Start of Block
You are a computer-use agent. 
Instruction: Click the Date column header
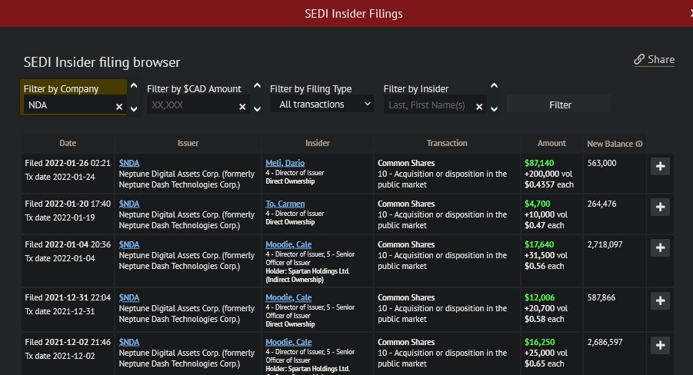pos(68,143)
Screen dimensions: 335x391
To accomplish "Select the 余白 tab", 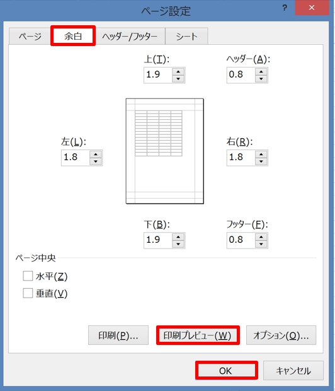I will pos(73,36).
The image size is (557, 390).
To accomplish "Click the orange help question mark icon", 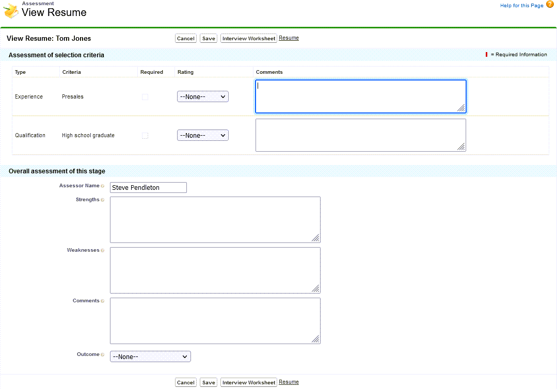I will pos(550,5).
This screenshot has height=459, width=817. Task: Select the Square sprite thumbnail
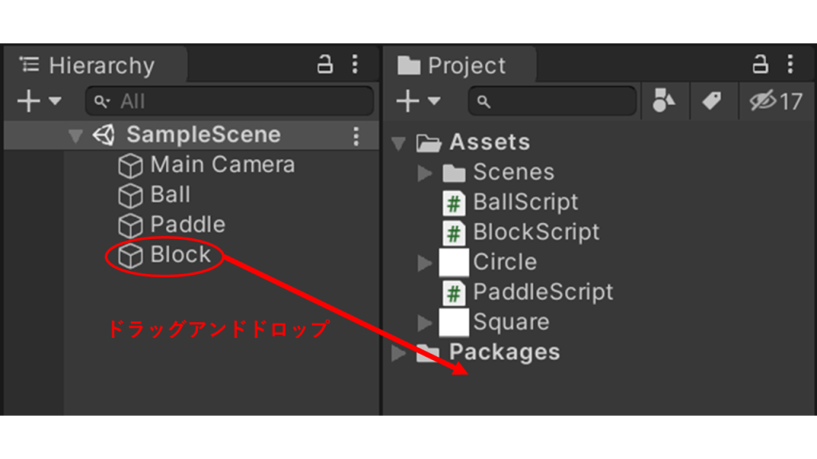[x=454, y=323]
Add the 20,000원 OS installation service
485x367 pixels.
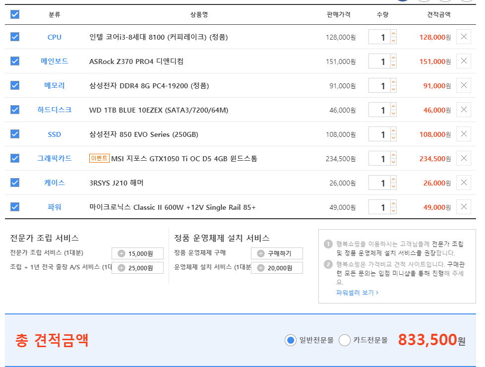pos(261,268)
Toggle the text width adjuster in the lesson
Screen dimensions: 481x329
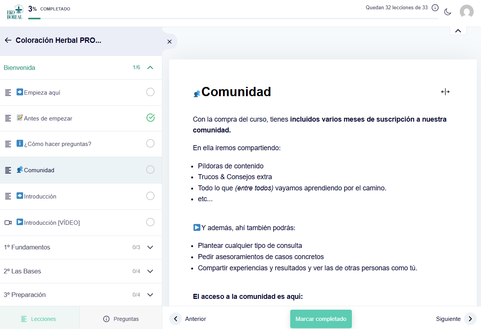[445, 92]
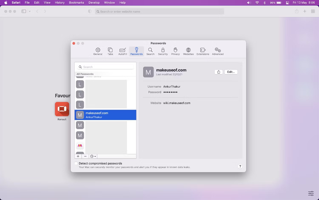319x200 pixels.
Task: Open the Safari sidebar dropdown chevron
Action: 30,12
End of Block
Start of Block
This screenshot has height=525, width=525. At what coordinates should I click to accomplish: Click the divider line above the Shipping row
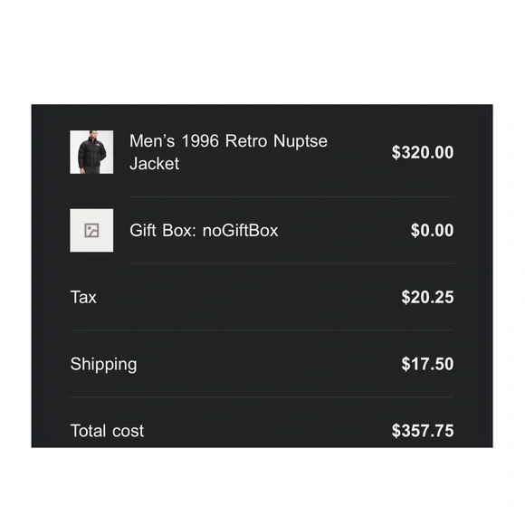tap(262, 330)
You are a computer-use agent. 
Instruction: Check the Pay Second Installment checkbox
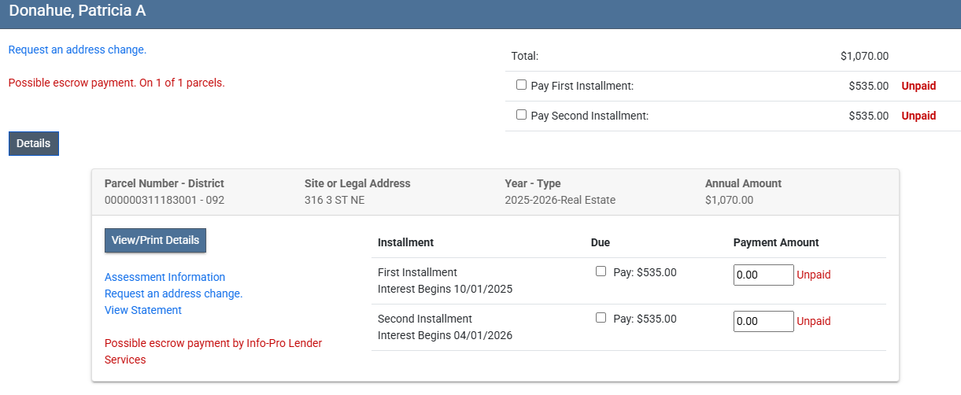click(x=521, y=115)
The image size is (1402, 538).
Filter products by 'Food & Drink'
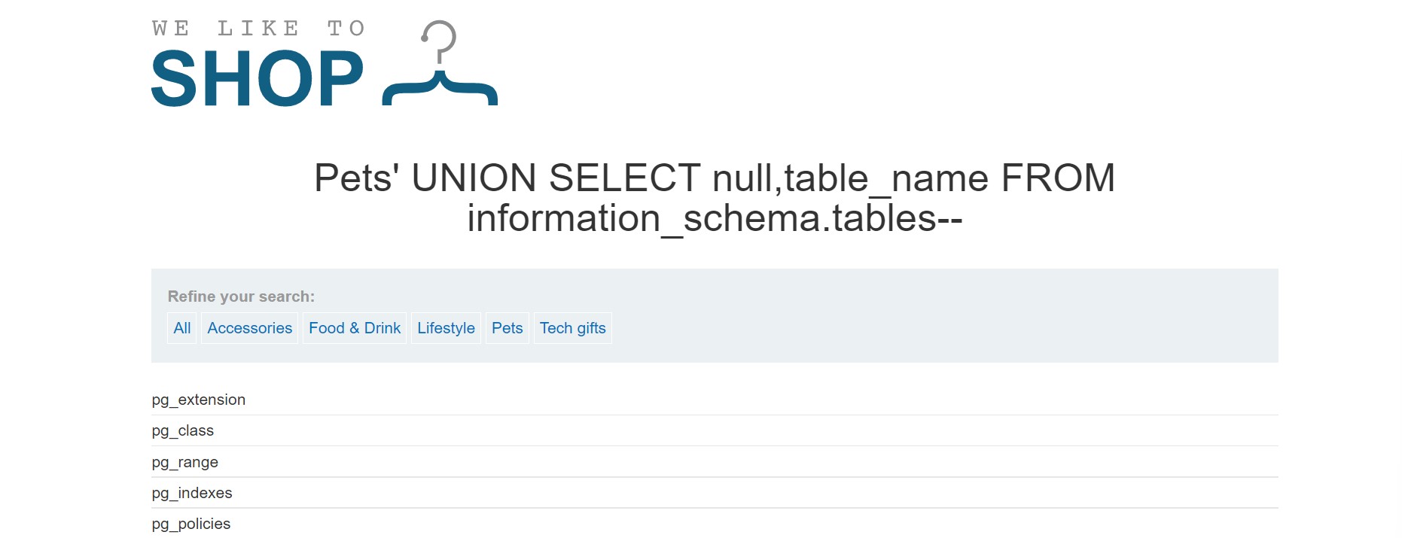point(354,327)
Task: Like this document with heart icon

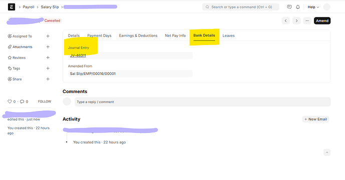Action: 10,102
End of Block
ABOUT THIS EXERCISE: Copy whichever lines in the listing above hold "image".

YOUR SOLUTION:
The image size is (557, 390).
The image size is (1402, 538).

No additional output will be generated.